Avec la révolution industrielle ce fut le secondaire qui prit le pas avec les grandes industries. Le travail se déporta en conséquence.

Depuis la moitié du XXème siècle, le tertiaire (les services) monta à son tour en puissance. Il s’agissait essentiellement de rationaliser la production et d’augmenter la productivité des facteurs. Le fait est que la productivité a alors fortement augmenté pendant la période dite « des 30 glorieuses » (grosso modo de 1945 à 1975).

Ce mouvement de productivité croissante du travail  s’est poursuivi depuis 1975 avec les technologies de l’information, mais, selon certains, le rythme de croissance de la productivité baisse constamment.

Cela pourrait sous-entendre que le progrès technique diminue, mais on ne peut pas écarter une autre hypothèse : les salariés s’activent mais leur activité est peu utile, ce qui fait ainsi baisser la productivité du travail.

Pour avoir travaillé en entreprise (plus de 40 ans), nous pouvons témoigner avoir passé bien plus de temps en réunions improductives, qu’en temps de travail réel et constructif.

Et encore étions-nous dans l’économie réelle. Mais comment analyser la productivité réelle de métiers totalement abstraits, tels que le trading des instruments financiers ? Constatons également la prolifération de règlements administratifs et comptables, toujours plus contradictoires et abscons, au point même que la sphère administrative au sens le plus large (en incluant toutes les autorités de contrôle privées ou publiques, ainsi que les services administratifs des entreprises) est dans l’incapacité de les appliquer intelligemment.

Pour avoir une vraie idée de la productivité réelle du travail, il faudrait donc décompter le non-travail rémunéré, c’est-à-dire toutes les activités inutiles, et même nuisibles quand elles induisent des tâches improductives à réaliser par d’autres professionnels. Je décide une procédure inutile ou une réunion sans intérêt : cela coûte non seulement mon salaire, mais plus encore les salaires correspondant à tout le temps perdu par les autres.

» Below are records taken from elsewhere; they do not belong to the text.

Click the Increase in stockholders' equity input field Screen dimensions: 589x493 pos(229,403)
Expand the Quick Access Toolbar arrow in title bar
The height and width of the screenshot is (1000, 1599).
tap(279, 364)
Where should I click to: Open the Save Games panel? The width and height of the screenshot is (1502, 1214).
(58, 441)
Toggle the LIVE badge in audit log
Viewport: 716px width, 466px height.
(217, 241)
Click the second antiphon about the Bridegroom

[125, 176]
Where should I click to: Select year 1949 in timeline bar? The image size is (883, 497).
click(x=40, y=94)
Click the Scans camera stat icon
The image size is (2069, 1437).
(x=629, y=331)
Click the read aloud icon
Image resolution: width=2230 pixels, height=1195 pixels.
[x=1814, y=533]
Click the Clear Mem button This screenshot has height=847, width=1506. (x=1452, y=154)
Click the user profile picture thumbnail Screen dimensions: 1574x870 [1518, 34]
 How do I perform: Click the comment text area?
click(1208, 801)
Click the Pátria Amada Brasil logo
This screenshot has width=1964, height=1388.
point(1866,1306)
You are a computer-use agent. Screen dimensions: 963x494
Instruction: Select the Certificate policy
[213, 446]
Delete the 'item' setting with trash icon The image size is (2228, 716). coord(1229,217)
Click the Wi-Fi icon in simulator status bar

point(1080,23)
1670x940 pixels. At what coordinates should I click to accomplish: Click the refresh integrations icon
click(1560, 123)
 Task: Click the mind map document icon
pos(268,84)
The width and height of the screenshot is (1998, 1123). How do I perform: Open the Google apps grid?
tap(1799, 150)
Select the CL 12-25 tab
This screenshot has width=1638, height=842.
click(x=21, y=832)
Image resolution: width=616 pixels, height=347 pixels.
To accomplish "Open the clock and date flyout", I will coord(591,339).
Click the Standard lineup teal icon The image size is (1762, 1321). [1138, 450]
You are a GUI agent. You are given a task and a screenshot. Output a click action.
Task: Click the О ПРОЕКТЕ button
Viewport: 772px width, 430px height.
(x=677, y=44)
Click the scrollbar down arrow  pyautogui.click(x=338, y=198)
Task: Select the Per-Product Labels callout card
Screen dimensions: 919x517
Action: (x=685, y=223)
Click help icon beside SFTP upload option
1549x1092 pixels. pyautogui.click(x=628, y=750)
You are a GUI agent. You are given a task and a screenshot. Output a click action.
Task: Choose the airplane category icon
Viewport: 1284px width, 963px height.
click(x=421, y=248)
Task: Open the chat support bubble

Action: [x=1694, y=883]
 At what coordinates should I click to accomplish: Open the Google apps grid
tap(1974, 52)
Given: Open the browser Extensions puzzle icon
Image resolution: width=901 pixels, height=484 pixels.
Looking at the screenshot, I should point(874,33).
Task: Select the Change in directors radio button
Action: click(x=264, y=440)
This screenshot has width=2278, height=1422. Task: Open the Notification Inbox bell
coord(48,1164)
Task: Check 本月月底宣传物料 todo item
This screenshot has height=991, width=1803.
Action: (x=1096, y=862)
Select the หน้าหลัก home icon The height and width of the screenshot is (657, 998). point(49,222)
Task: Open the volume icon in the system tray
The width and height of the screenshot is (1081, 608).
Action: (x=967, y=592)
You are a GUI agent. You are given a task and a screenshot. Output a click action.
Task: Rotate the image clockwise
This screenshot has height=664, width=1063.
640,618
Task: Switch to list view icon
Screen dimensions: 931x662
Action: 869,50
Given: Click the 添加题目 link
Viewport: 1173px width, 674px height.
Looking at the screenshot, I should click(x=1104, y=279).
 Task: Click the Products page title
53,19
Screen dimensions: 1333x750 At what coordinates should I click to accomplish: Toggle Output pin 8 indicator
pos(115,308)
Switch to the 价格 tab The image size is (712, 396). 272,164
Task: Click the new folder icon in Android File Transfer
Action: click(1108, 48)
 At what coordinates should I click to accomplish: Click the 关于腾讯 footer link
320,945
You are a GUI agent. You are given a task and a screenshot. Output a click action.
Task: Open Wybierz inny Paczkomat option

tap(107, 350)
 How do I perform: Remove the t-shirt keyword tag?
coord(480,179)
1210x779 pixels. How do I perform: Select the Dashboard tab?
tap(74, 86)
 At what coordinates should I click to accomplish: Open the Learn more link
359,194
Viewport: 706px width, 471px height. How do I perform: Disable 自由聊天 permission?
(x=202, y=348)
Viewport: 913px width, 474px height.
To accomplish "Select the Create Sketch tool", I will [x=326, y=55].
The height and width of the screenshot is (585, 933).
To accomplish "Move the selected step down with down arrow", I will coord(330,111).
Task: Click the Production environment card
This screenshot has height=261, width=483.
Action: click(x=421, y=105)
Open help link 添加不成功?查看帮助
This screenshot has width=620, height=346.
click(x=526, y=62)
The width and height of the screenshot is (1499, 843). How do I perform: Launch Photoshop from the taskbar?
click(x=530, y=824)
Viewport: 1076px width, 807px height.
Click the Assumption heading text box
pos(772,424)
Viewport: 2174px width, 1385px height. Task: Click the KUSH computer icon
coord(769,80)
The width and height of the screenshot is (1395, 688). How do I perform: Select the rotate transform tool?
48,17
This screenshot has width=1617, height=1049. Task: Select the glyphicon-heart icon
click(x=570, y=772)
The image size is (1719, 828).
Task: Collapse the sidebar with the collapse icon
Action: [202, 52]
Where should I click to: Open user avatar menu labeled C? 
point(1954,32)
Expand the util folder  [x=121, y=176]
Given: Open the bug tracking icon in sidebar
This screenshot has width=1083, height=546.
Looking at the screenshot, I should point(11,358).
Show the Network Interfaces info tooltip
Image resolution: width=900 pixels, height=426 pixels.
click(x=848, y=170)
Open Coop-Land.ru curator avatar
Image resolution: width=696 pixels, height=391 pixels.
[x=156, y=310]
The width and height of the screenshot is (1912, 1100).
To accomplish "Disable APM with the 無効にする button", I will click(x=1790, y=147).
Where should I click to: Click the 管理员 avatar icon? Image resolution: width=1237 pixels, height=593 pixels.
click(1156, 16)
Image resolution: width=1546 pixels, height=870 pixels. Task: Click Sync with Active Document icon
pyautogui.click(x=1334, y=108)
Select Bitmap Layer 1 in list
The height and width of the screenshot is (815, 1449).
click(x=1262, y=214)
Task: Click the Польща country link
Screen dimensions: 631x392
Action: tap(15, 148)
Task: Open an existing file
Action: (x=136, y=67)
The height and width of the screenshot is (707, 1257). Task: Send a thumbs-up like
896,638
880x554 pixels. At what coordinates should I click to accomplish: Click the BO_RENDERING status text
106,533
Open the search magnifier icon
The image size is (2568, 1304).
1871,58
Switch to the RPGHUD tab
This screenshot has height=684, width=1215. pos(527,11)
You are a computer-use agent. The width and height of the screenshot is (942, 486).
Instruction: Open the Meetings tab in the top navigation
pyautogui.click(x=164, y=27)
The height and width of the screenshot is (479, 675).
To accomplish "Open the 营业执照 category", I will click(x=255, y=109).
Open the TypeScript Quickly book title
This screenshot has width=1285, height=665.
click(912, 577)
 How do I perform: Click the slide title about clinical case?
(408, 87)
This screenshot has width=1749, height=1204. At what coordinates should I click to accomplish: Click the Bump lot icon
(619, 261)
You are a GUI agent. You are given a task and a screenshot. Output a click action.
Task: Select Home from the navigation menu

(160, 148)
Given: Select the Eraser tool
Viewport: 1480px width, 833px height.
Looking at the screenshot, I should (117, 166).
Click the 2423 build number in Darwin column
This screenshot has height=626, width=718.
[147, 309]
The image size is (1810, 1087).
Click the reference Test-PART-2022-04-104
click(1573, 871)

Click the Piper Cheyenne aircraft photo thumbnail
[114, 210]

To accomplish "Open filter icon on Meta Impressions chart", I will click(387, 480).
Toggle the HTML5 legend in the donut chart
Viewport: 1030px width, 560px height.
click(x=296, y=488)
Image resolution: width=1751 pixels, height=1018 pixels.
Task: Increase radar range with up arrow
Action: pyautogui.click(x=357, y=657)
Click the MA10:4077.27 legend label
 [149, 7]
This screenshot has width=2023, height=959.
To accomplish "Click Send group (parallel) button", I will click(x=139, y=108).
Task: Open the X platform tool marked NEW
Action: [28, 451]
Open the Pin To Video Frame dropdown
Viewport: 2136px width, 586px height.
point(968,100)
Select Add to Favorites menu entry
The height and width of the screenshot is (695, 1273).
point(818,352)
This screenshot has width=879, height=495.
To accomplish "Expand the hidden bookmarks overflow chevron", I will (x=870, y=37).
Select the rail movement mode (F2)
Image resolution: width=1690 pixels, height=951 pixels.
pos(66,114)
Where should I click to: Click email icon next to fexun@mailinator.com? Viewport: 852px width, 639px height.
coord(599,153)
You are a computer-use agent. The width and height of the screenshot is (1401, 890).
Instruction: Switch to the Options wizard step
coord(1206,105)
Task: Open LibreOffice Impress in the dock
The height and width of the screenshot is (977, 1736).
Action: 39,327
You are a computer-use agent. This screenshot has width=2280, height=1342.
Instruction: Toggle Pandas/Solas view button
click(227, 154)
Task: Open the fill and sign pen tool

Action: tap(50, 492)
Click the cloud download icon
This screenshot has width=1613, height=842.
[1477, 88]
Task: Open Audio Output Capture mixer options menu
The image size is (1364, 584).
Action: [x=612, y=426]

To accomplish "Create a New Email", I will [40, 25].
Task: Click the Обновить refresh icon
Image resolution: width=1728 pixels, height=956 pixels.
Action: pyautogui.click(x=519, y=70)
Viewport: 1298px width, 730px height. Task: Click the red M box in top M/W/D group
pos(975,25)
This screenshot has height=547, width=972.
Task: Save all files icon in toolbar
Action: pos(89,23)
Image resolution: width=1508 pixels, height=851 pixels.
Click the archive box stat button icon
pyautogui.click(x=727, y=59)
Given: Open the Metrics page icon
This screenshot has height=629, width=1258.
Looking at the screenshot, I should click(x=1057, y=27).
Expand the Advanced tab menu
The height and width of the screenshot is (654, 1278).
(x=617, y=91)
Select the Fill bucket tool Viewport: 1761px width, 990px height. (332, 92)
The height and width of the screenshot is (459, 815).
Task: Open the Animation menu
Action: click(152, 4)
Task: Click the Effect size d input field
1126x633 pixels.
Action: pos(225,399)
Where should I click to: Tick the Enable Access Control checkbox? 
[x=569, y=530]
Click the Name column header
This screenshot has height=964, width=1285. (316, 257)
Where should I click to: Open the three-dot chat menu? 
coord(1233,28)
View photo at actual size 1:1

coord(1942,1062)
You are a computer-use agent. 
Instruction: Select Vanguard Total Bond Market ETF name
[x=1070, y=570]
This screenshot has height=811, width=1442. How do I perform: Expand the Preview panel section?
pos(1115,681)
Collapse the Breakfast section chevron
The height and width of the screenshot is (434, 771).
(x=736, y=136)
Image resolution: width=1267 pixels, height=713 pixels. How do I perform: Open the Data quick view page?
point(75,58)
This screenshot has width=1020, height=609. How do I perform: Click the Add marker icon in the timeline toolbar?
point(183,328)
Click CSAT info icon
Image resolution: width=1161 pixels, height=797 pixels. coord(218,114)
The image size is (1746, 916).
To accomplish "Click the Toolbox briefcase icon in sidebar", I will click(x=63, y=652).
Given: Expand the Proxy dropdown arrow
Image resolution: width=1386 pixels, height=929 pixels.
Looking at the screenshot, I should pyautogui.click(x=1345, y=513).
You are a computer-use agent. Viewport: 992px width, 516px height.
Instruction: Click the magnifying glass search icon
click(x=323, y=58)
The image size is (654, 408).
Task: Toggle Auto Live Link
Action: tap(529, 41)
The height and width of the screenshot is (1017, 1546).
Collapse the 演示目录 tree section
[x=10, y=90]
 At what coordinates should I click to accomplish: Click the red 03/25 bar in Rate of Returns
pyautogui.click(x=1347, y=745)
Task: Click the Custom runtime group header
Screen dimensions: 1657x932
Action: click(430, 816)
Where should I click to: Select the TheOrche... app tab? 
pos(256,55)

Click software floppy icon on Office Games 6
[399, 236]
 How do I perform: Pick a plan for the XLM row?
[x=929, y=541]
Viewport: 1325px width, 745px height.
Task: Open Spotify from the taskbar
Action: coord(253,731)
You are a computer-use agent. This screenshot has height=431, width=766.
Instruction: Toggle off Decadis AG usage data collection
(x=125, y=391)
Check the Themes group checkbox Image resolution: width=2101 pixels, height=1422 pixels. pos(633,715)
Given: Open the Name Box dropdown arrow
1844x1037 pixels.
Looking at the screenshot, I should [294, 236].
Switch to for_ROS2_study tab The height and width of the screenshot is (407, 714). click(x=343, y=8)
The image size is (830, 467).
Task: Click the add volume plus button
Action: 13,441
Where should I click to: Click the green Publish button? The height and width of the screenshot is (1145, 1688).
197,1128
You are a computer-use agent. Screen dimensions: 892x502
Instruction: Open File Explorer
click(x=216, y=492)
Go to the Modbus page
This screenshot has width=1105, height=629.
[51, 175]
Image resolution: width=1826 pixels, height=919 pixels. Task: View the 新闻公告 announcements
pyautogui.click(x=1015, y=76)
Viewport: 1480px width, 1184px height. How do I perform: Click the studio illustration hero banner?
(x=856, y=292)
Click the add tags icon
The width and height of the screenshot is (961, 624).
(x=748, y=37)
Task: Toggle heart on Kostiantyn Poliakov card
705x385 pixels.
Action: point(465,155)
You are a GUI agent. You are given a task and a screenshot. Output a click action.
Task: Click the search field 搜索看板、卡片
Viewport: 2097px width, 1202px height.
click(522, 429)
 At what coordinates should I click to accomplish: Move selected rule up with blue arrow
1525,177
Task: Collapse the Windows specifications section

Mais qui saura monter un outil de mesure fiable de l’improductivité ?

C’est pourtant essentiel si on veut évaluer la quantité de travail réel dont on aura besoin dans 20, voire 50 ans.

David Graeber, docteur en anthropologie, économiste et professeur à la London School of Economics, a écrit un livre récent intitulé Bullshit Jobs (en français, jobs à la con) avec la dédicace suivante : « à tous ceux qui préféreraient être utiles à quelque chose ». Le propos est dérangeant mais l’analyse est parfaitement conduite et riche d’enseignements. Une de ses conclusions serait qu’il y a environ 50% de travail inutile (nota : on parle bien de travail rémunéré et non de bénévolat, lequel est d’ailleurs la plupart du temps franchement utile).

Trouverons-nous d’autres livres ou articles sérieux nous éclairant sur l’évolution de la nature et de la productivité réelle du travail ?

Si personne ne conteste formellement l’analyse de Graeber (du moins, nous n’avons pas trouvé d’analyse construite) du fait de son orientation politique plutôt anarchisante, on pourrait aborder le thème avec deux volets, l’un qu’on appellerait « Graeber » pour signifier qu’on se réfère à l’analyse de son livre « bullshit jobs », l’autre qu’on qualifiera de « non-Graeber »  en attendant qu’on ait trouvé un autre qualificatif. Dans chaque volet, on expliquera quels sont les points essentiels de désaccord avec la thèse alternative.